Posted by: Eric in Opinion
It is tricky to analyze the financial performance of cVidya, the Israeli assurance business. They are a privately-owned company, and do not need to publicly report audited numbers. Their management team occasionally volunteers information about the company’s performance, but their comments have sometimes been contradictory or otherwise suspicious. I most trust the data available from an unlikely source: Deloitte’s Fast 50 index, which ranks high-growth companies in various geographical regions. Because that index measures growth over a period of 5 years, and because cVidya has been listed in Israel’s Fast 50 every year since 2008, the data is more trustworthy than that presented in a one-off press release. Put simply, if cVidya gave Deloitte numbers that exaggerated their growth in one year, then they would likely suffer from depressed growth statistics in subsequent years. As a consequence, there is no sensible way to massage these numbers in the long run.

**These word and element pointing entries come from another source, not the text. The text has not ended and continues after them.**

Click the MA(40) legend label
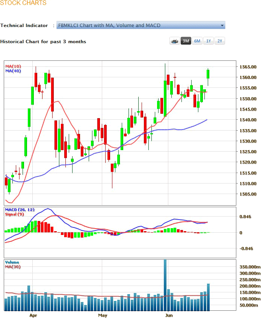Viewport: 263px width, 319px height. (x=12, y=71)
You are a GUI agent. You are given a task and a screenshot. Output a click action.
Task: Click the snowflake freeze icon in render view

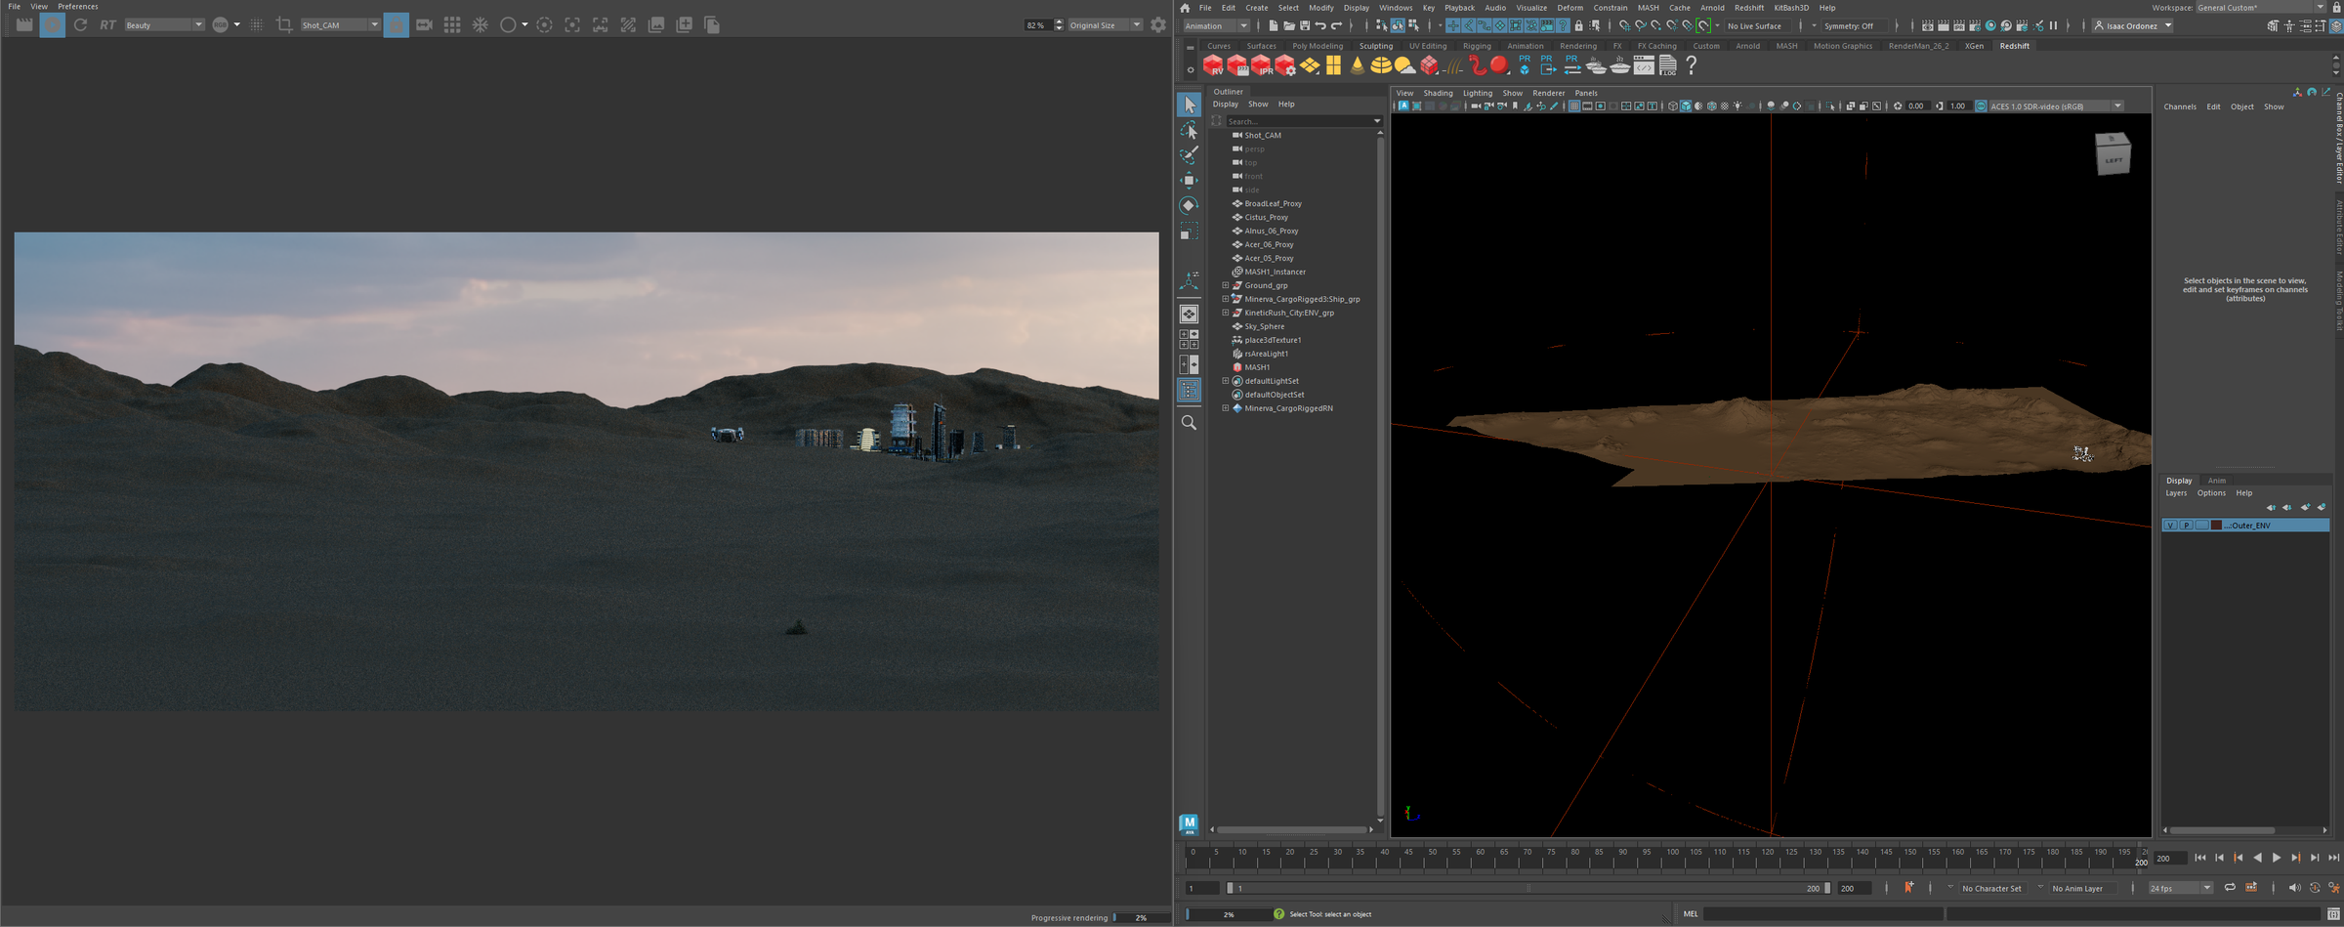coord(481,24)
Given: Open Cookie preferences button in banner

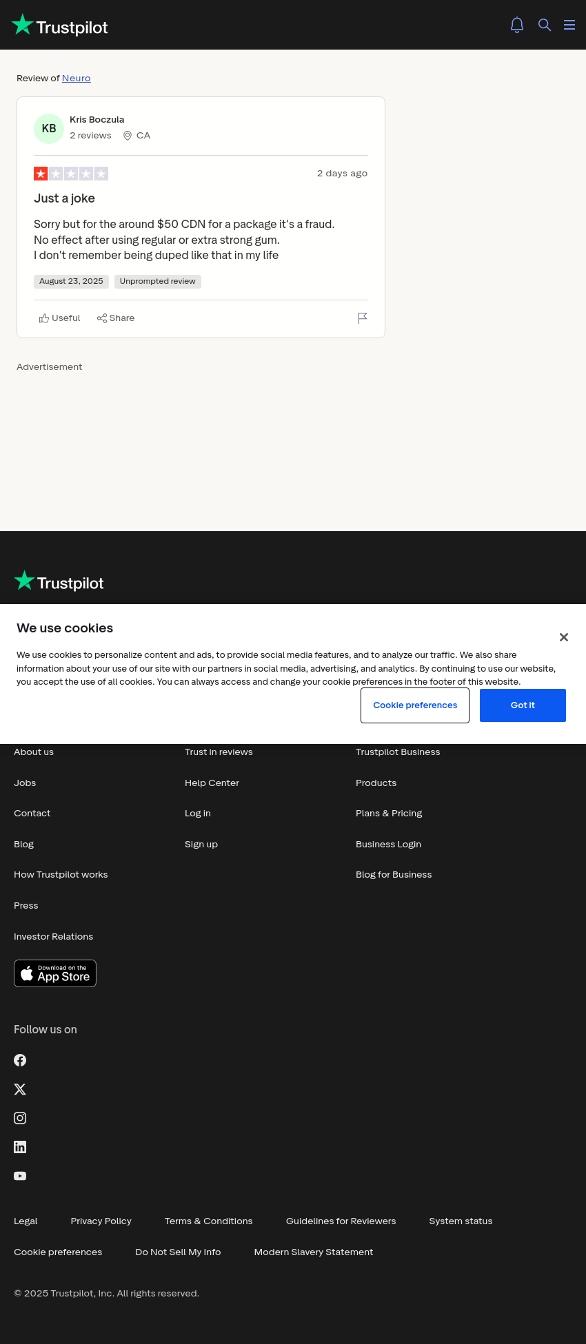Looking at the screenshot, I should tap(415, 705).
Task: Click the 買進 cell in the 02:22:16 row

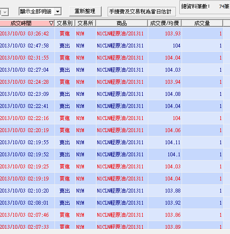Action: (x=65, y=118)
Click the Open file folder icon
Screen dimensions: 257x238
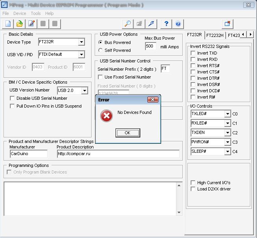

Using the Fast 50 data and other highly reliable data points – such as the information available when cVidya merged with publicly-listed ECtel at the beginning of 2010 – I have maintained a simple model that estimates cVidya’s annual revenues. The latest data comes from the 2014 Fast 50 index for Israel. This states that cVidya enjoyed 128% growth between the 2008 financial year and the 2013 financial year. This may sound like a lot of growth, but bear in mind that the 2010 merger with ECtel doubled the revenues of the company. Plugging the new number into the model gives the following analysis of how cVidya’s revenues have grown from year to year.
This model estimates that cVidya generated revenues of USD45.6mn in the 2013 financial year, a rise of 8% compared to the previous year. Growth like that would be modestly impressive, especially when compared to the poor results of some competitors. So why was there no positive announcement hailing the success of cVidya’s sales team? I can only speculate about possible explanations. Previous exaggerations suggested cVidya’s annual revenues were between USD60mn and USD70mn. Growth of 8% is not something you can boast about if it means admitting current revenues are 25% lower than the bottom end of prior claims. It is also difficult to trumpet this success if it clarifies that annual revenues are 13% below the FY11 peak revenues of USD52.5mn, as estimated by this model.
cVidya recently recruited John Gillespie as EVP of Sales and Marketing. If these revenue estimates are accurate, Gillespie’s biggest challenge may not be delivering growth per se. He needs to deliver enough additional sales to align cVidya’s revenues with previous expectations, which were overinflated. To do that, cVidya will need to buck market trends and make offers that set them apart from their rivals. It will be interesting to see how Gillespie responds to the challenge.